## [Exercise aim]
Rewrite the listing below so that every "GUI agent" becomes "screen assistant", keeping everything else the same.

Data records
►

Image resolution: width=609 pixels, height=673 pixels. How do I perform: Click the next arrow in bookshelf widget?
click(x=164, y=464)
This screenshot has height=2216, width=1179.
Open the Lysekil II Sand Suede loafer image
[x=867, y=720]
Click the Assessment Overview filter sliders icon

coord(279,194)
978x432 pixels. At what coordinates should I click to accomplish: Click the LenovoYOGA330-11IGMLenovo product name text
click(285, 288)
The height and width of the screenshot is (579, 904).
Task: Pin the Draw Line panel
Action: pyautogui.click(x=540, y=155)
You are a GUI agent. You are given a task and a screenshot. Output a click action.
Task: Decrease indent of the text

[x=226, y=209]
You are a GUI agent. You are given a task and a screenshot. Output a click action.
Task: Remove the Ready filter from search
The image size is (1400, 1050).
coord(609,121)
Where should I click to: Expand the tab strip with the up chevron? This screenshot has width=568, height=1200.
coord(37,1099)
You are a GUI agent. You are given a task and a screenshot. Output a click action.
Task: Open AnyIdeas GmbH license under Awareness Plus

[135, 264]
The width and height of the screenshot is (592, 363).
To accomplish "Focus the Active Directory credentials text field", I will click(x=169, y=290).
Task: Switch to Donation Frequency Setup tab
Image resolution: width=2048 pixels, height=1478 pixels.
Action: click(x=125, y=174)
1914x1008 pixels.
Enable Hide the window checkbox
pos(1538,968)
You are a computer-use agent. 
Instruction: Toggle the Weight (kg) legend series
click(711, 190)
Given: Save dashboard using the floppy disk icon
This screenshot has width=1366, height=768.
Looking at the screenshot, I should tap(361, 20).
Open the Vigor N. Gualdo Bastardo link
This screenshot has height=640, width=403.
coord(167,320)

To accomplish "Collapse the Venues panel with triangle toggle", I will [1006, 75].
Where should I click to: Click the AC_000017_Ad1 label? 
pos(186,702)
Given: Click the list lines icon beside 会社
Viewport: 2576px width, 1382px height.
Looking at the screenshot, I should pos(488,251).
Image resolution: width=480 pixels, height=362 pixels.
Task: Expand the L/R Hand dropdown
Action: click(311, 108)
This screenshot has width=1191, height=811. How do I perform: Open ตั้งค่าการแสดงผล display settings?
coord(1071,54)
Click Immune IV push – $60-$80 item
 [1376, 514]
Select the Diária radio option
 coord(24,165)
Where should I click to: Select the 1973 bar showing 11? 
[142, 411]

◄

## [Solution to the exercise]
Image resolution: width=609 pixels, height=673 pixels. How do I perform: Click the next arrow in bookshelf widget?
click(x=164, y=464)
This screenshot has height=2216, width=1179.
Open the Lysekil II Sand Suede loafer image
[x=867, y=720]
Click the Assessment Overview filter sliders icon

coord(279,194)
978x432 pixels. At what coordinates should I click to accomplish: Click the LenovoYOGA330-11IGMLenovo product name text
click(285, 288)
The height and width of the screenshot is (579, 904).
Task: Pin the Draw Line panel
Action: pyautogui.click(x=540, y=155)
You are a screen assistant. You are given a task and a screenshot. Output a click action.
Task: Decrease indent of the text

[x=226, y=209]
You are a screen assistant. You are given a task and a screenshot. Output a click action.
Task: Remove the Ready filter from search
The image size is (1400, 1050).
coord(609,121)
Where should I click to: Expand the tab strip with the up chevron? This screenshot has width=568, height=1200.
coord(37,1099)
You are a screen assistant. You are given a task and a screenshot. Output a click action.
Task: Open AnyIdeas GmbH license under Awareness Plus

[135, 264]
The width and height of the screenshot is (592, 363).
To accomplish "Focus the Active Directory credentials text field", I will click(x=169, y=290).
Task: Switch to Donation Frequency Setup tab
Image resolution: width=2048 pixels, height=1478 pixels.
Action: click(x=125, y=174)
1914x1008 pixels.
Enable Hide the window checkbox
pos(1538,968)
You are a computer-use agent. 
Instruction: Toggle the Weight (kg) legend series
click(711, 190)
Given: Save dashboard using the floppy disk icon
This screenshot has width=1366, height=768.
Looking at the screenshot, I should tap(361, 20).
Open the Vigor N. Gualdo Bastardo link
This screenshot has height=640, width=403.
coord(167,320)

To accomplish "Collapse the Venues panel with triangle toggle", I will [1006, 75].
Where should I click to: Click the AC_000017_Ad1 label? 
pos(186,702)
Given: Click the list lines icon beside 会社
Viewport: 2576px width, 1382px height.
Looking at the screenshot, I should pos(488,251).
Image resolution: width=480 pixels, height=362 pixels.
Task: Expand the L/R Hand dropdown
Action: click(311, 108)
This screenshot has width=1191, height=811. How do I perform: Open ตั้งค่าการแสดงผล display settings?
coord(1071,54)
Click Immune IV push – $60-$80 item
 [1376, 514]
Select the Diária radio option
 coord(24,165)
Where should I click to: Select the 1973 bar showing 11? 
[142, 411]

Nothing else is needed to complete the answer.